Quatrième de couverture :
Braine vient de passer trois mois dans un hôpital militaire. Il a été gravement commotionné. Il peut de nouveau lire et écrire son nom. Il va rentrer à la maison. Lily l'attend. Il est de retour. Il arrive. Souhaitons-leur de vivre enfin heureux.

Mon avis :
Il est difficile d'écrire sur un livre qui vous laisse pantois. Il m'est rarement arrivé de tomber sur un auteur dont le style est un vrai repoussoir et m'empêche d'apprécier le contenu (Serge Doubrovsky, je pense à toi!). C'est pourtant ce qui s'est passé avec Christian Gailly. Des phrases courtes, un vocabulaire limité, le minimum syndical. Si certains vont voir là un talent immense pour exprimer ce qu'il y a entre les lignes, je me demande encore quelles étaient les intentions de l'auteur entre la première et la quatrième de couverture.
Alors effectivement, on comprend bien que Braine revient traumatisé de la guerre, qu'il a du mal à ressentir. Mais on peut aussi exprimer l'absence ou le manque avec des mots, pas juste des ellipses et l'évocation d'un quotidien sans intérêt. D'ailleurs on a bien du mal à croire que Lily et Braine se sont aimés avant la guerre. Gailly n'évoque leur idylle de jeunesse qu'avec des clichés de cartes postales, ne donnant que peu de crédibilité à l'enjeu du couple au retour de Braine. Pourtant le cadre s'y prêtait pour nous offrir une histoire intense comme dans les films de Douglas Sirk.gailly_christian
Alors qu'on s'ennuie dans la première du roman, arrive le jazz, passion que l'écrivain a déjà évoqué dans Un soir au club. Jazz, symbole de liberté, fantaisie, émotion... Ben non! Que dalle! Gailly n'arrive toujours pas à nous faire vibrer. S'il pensait nous présenter un buff de free jazz, ce roman prend des tournures de solo de trompette à une note, froide, angoissante, soporiphique.

Premières lignes :
Lily était venue l'attendre à la gare. Elle n'était pas venue seule. Deux autres vivants lui tenaient compagnie. Un enfant et un chien. Un petit garçon de trois ans et un chien du même âge. Le fils de Braine s'appelait Louis. La chienne de Lily s'appelait Lucie.

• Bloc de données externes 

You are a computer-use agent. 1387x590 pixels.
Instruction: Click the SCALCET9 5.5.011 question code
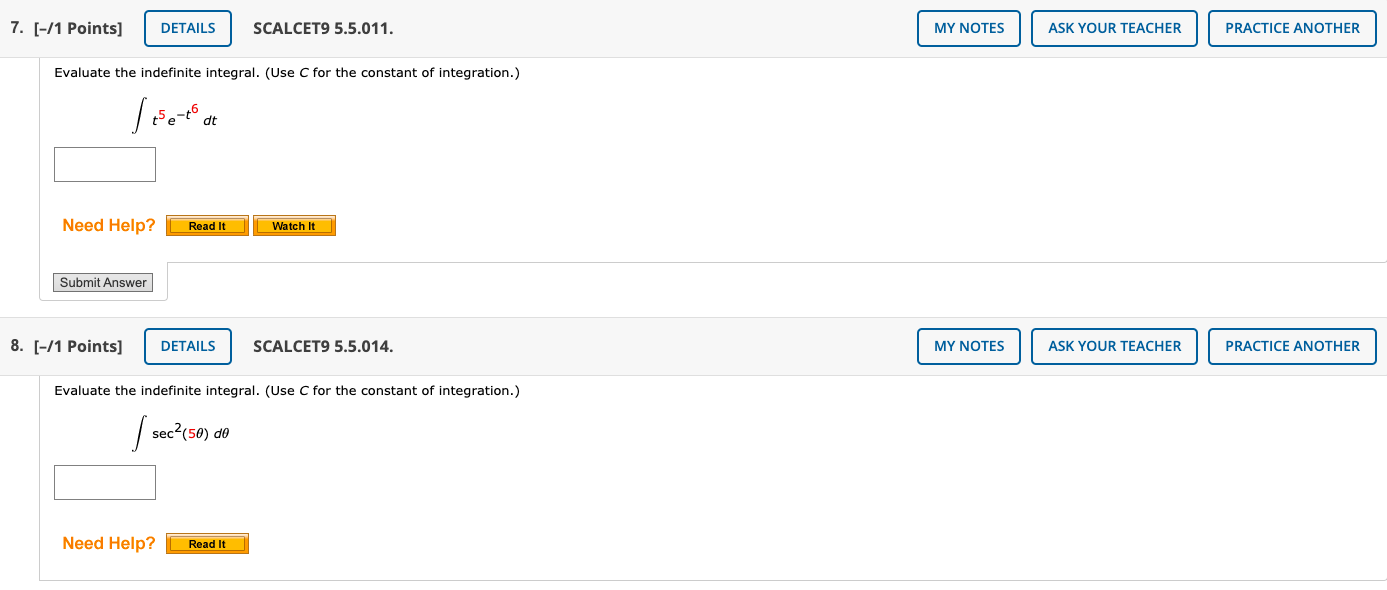(x=323, y=29)
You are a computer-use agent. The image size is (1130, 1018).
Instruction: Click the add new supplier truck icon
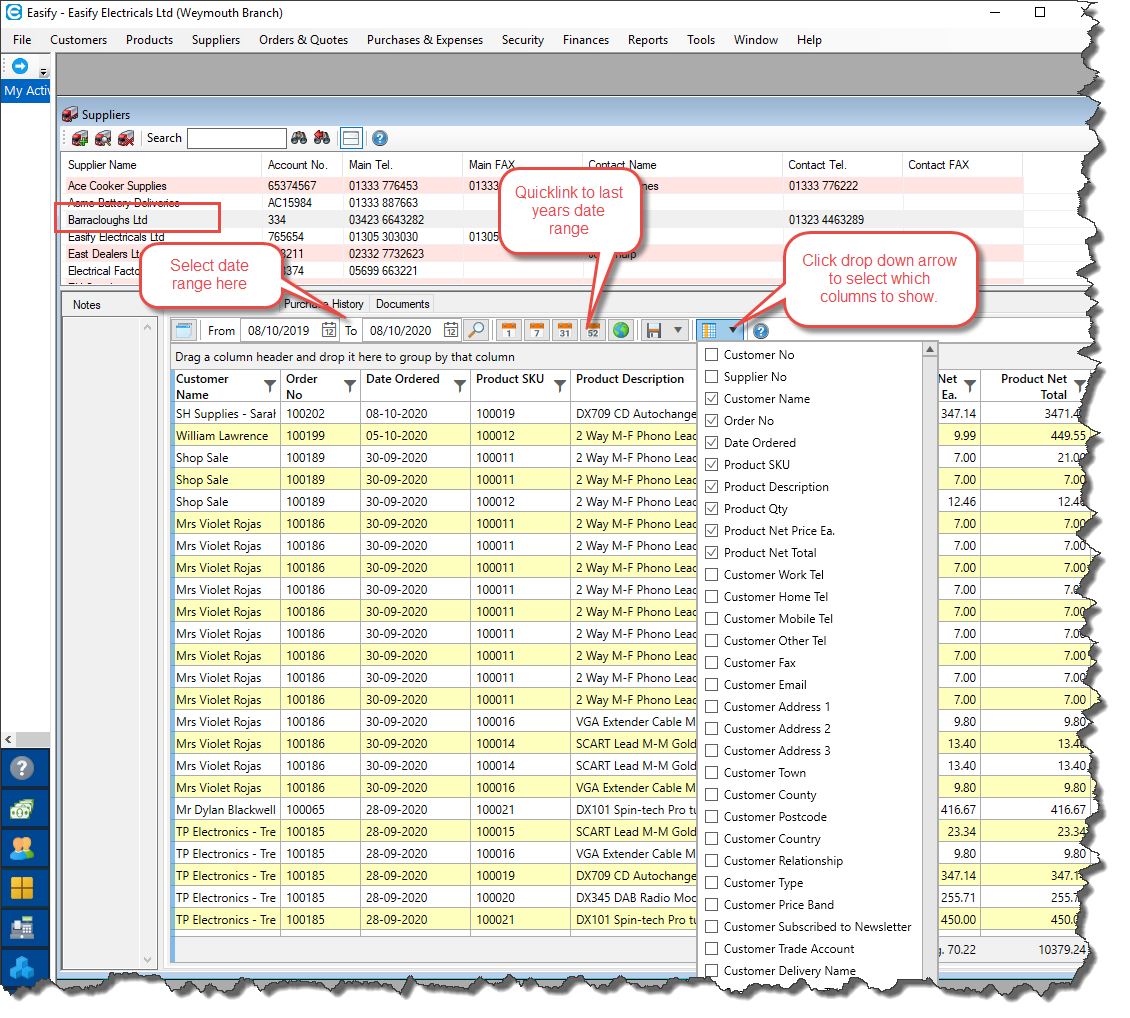tap(80, 138)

Louis était un bel enfant aux cheveux d'un blond nordique, presque blancs, avec des yeux bleu clair ombragés par de longs cils, et Lucie une petite chienne, un bâtard de caniche nain femelle, toute noire, frisée comme un mouton, une boule de poils avec des petits yeux ronds marron et une langue rose. Il faisait chaud. C'était vers le 20 juillet.. En plein soleil sur le quai.